Archived news: 23 May 2012
Members will probably be aware from recent press coverage that Waterstones is considering an arrangement with Amazon whereby Kindles and Kindle ebooks can be bought from Waterstones stores.
We are very concerned about the challenges confronting high-street booksellers, and firmly convinced that their survival is essential to ensuring that a widely diverse range of titles continues to be published and that those works have their best chance of attracting potential readers. Indeed we are in talks with the Booksellers Association about ways in which authors might be able to help (watch this space).
There is obvious logic in Waterstones ensuring that it offers readers what they actually want – which these days unquestionably includes Kindles and ebooks. It is also easy to criticise ambitious new moves, without offering any better solutions. On the other hand, it is impossible not to feel uneasy about the even greater concentration of book retailing into the hands of Amazon (the OFT may well have something to say about the proposals one imagines). It is also disappointing in that the arrangement can only reinforce the perception that e-reader and Kindle are one and the same. Championing another e-reader would have been good.

#### PROBLEM 1:
Answer these questions from the archived news item:
(a) What arrangement is Waterstones considering?
(b) With which organization are talks being held about ways authors might help?
(c) Which body might have something to say about the proposals?
#### PROBLEM 2:
In the archived news item, rewrite the paragraph beginning "There is obvious logic" as a short bulleted list that keeps its main points.
The data after this point is not needed.

#### GIVEN DATA:
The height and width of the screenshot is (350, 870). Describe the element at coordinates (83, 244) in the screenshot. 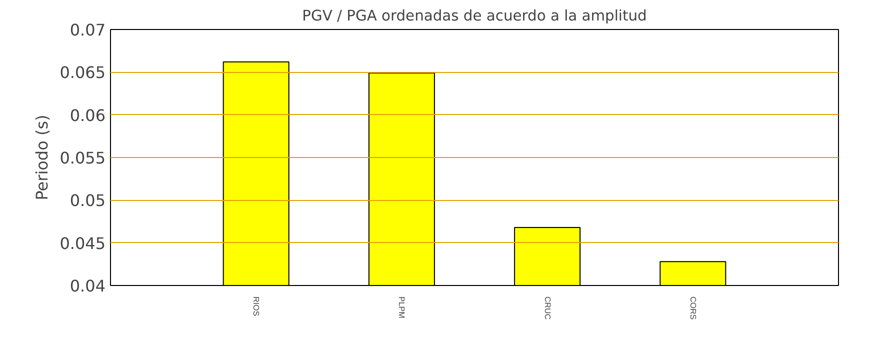

I see `y-tick-label: 0.045` at that location.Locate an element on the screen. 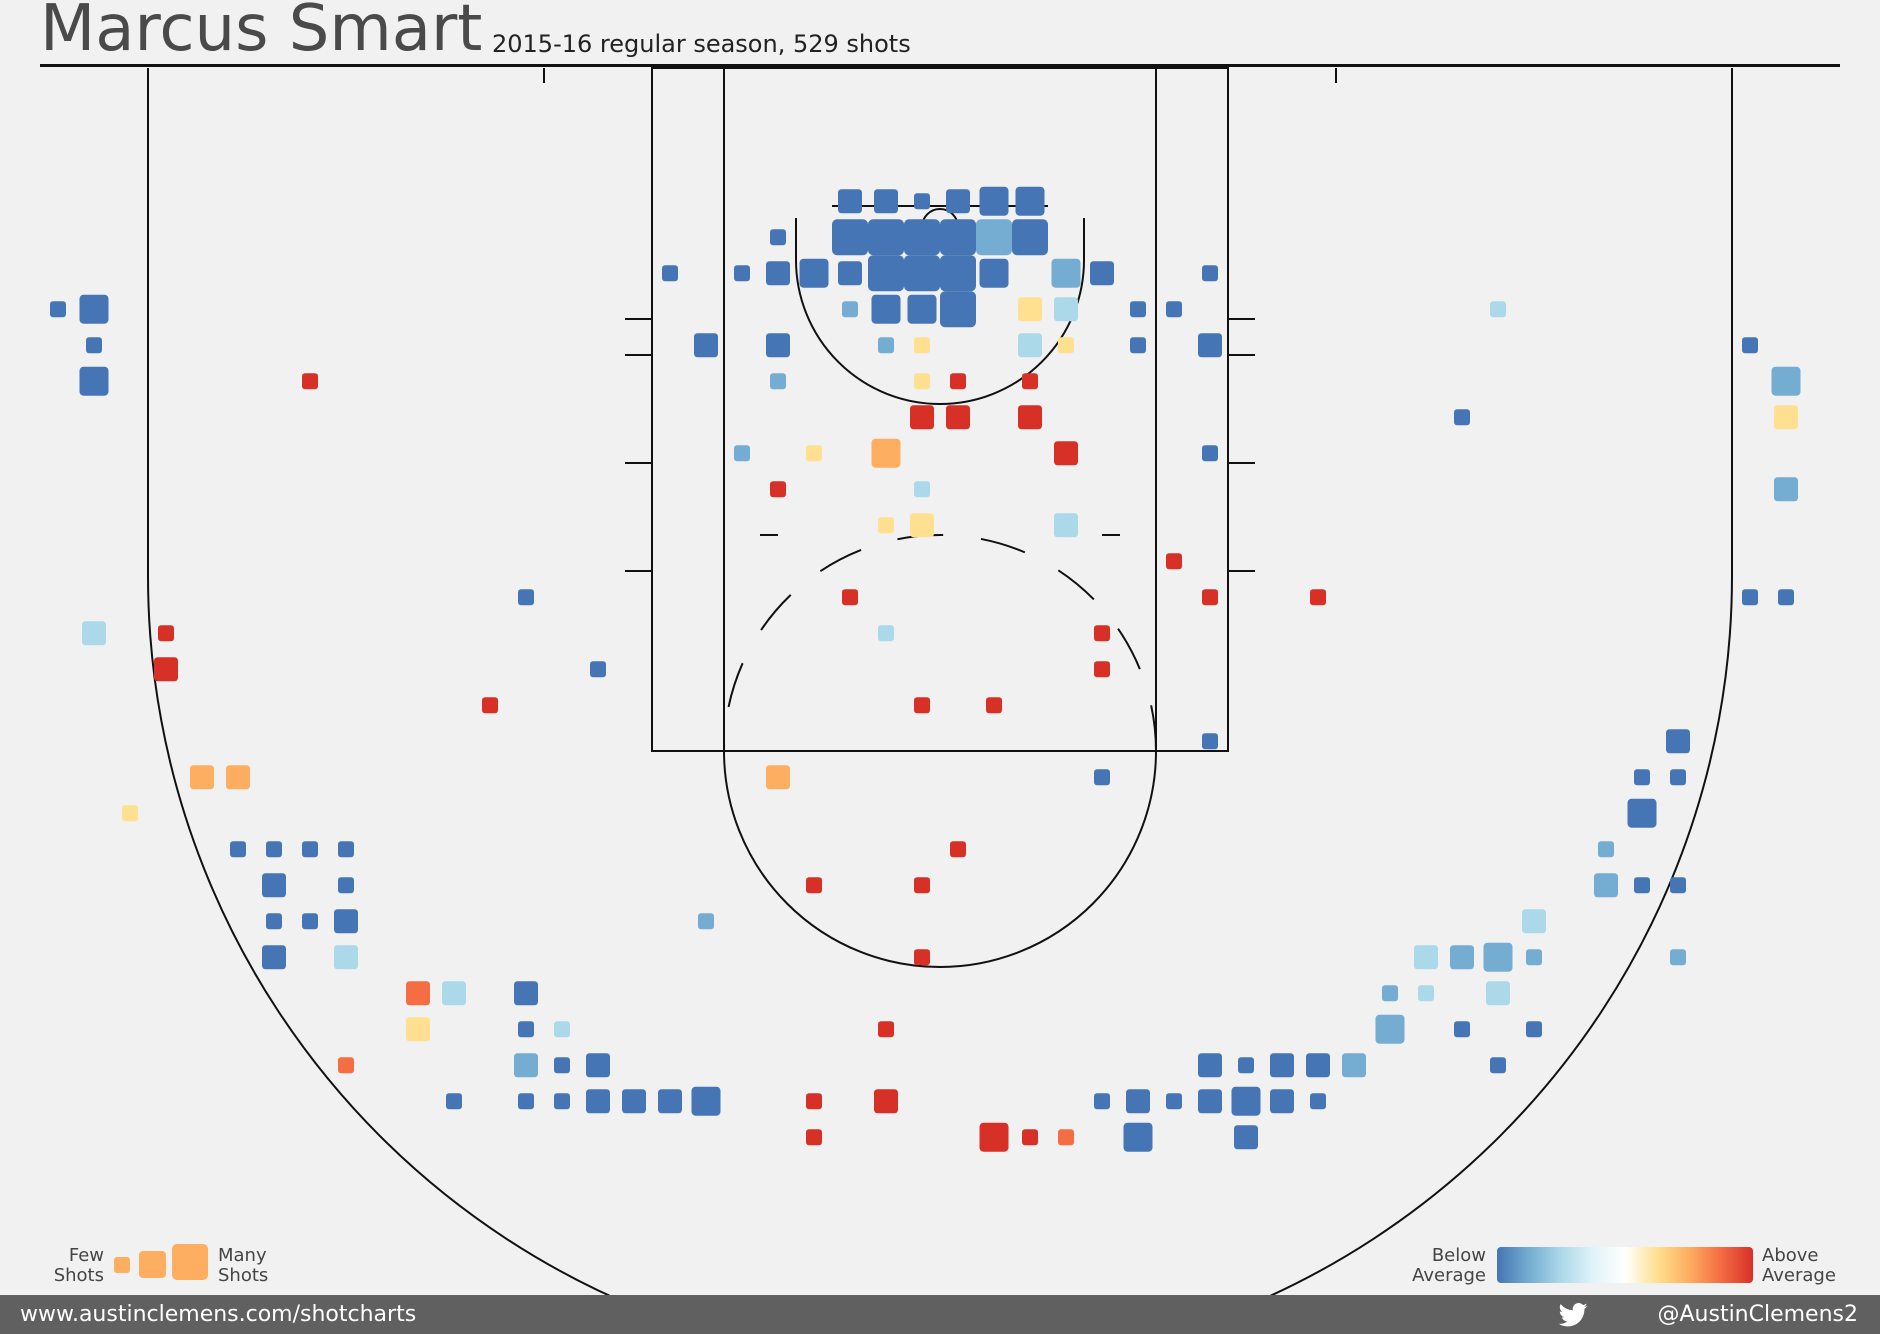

#### REPLY 1:
(a) An arrangement with Amazon whereby Kindles and Kindle ebooks can be bought from Waterstones stores.
(b) The Booksellers Association.
(c) The OFT.

#### REPLY 2:
- Waterstones has good reason to offer what readers want, and that now includes Kindles and ebooks.
- It is easy to criticize ambitious new moves without offering better solutions.
- The deal would concentrate book retailing even more in Amazon's hands, which is troubling, and the OFT may have something to say about it.
- It reinforces the perception that "e-reader" and "Kindle" mean the same thing.
- Championing another e-reader would have been good.